EXERCISE MATERIAL:
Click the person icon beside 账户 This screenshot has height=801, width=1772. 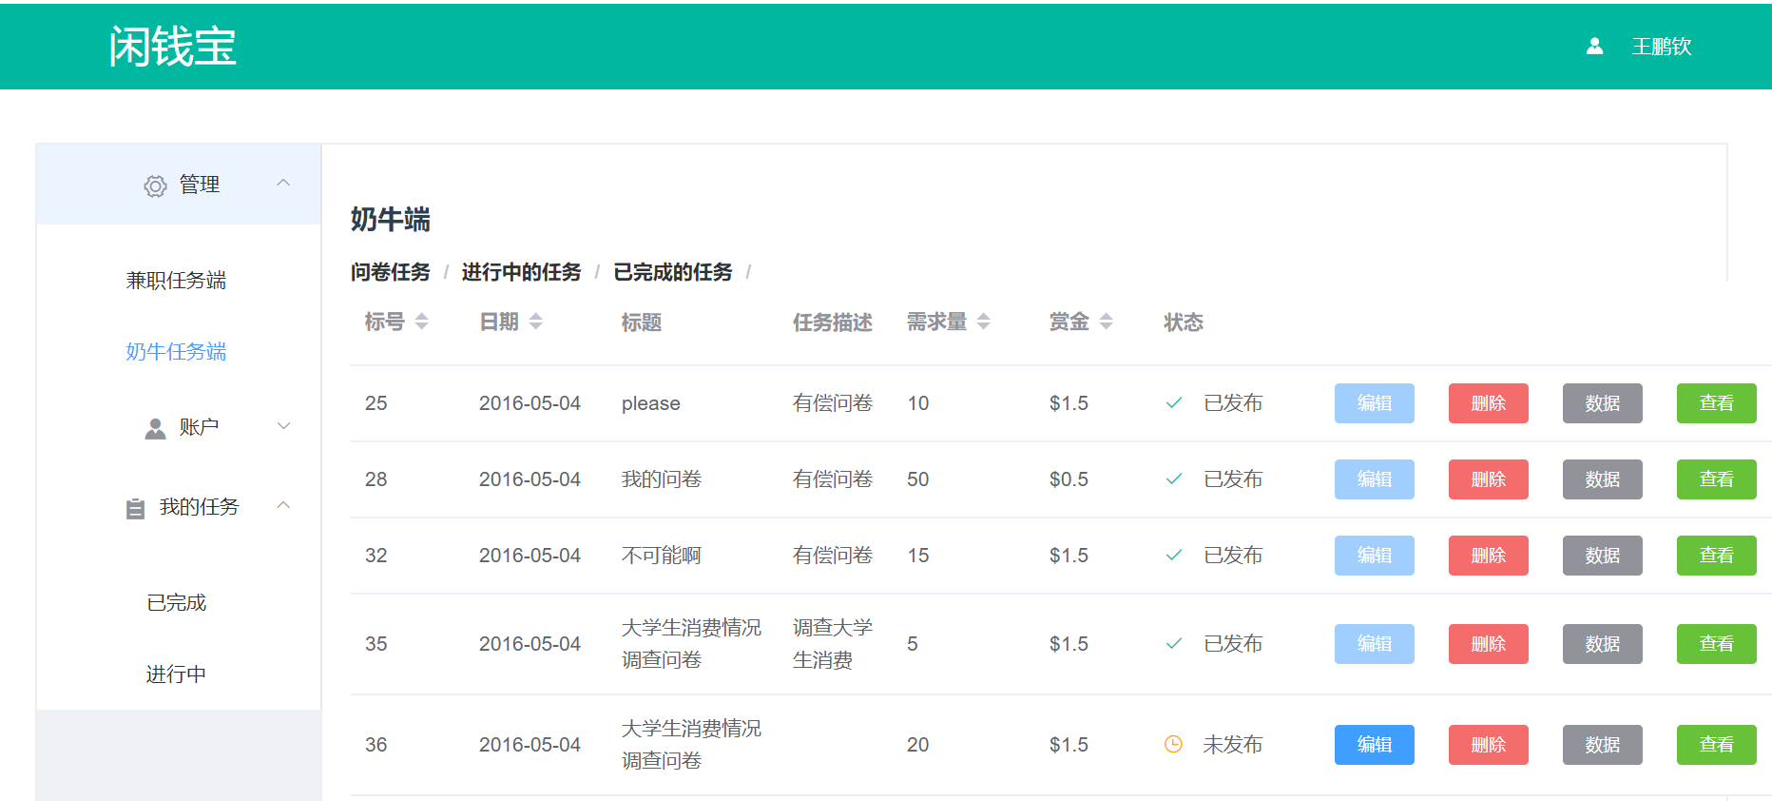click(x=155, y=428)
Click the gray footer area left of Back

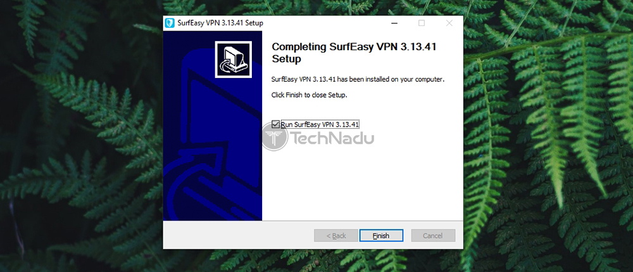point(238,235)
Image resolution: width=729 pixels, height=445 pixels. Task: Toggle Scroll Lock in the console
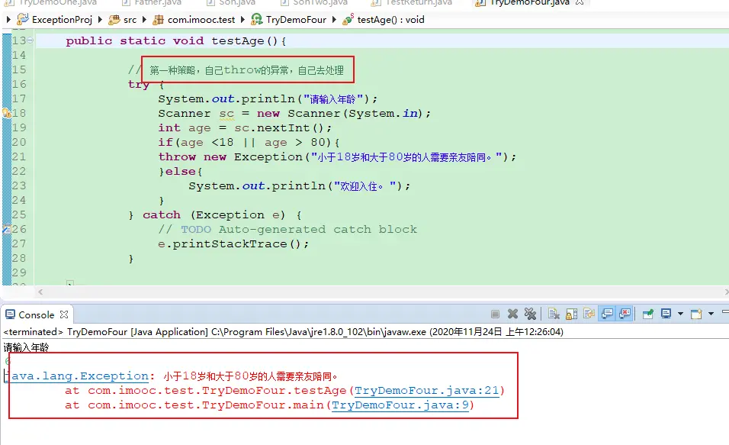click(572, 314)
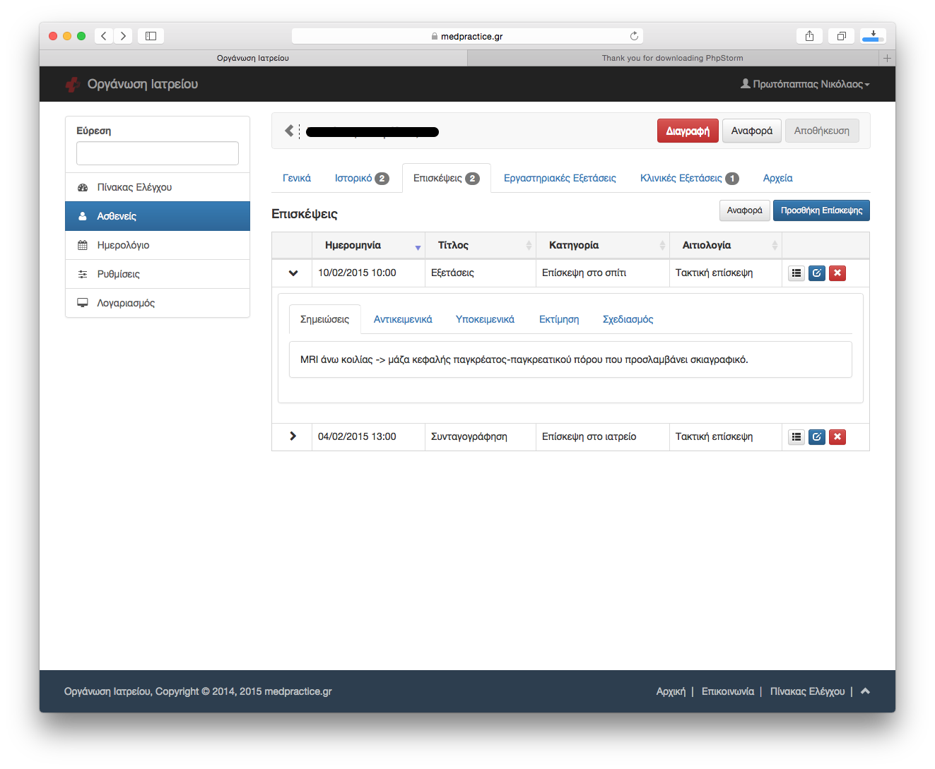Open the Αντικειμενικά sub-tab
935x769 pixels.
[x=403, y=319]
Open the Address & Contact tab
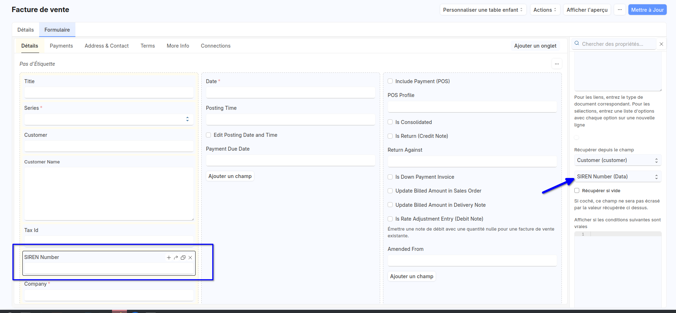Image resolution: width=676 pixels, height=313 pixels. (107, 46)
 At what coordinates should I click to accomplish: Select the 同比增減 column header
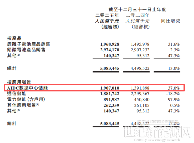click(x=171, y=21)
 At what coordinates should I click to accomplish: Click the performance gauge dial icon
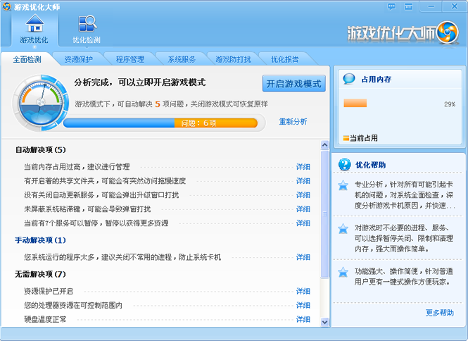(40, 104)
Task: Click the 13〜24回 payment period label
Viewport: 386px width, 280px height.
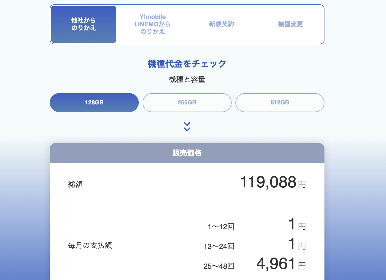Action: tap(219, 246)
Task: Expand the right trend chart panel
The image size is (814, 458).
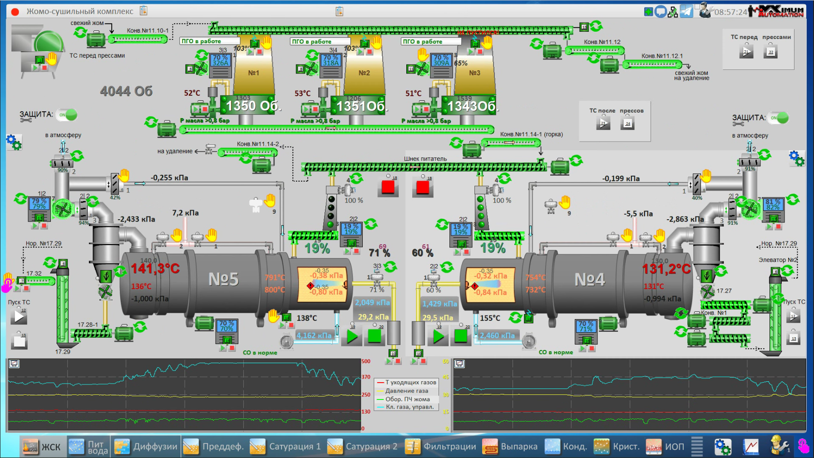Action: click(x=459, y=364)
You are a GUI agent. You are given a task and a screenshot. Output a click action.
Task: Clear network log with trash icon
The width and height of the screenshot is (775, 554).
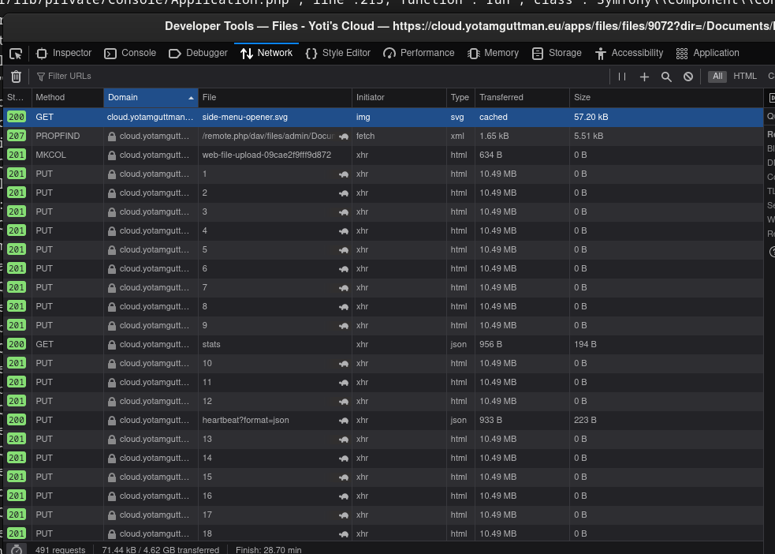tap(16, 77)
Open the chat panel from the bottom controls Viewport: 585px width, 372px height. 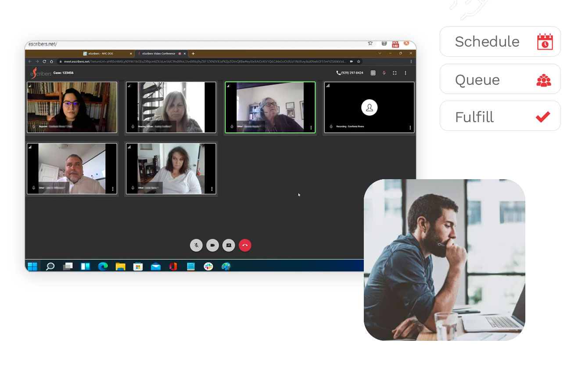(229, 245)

WORK REQUEST:
Nothing except the lines from the one containing "At what coordinates should I click to accomplish: Click" through the one containing "Task: Expand the right trend chart panel" should appear in the answer, exactly as above and without pictures.

ANSWER BOX:
 At what coordinates should I click to accomplish: Click the performance gauge dial icon
(40, 104)
Task: Click the 13〜24回 payment period label
Viewport: 386px width, 280px height.
Action: tap(219, 246)
Task: Expand the right trend chart panel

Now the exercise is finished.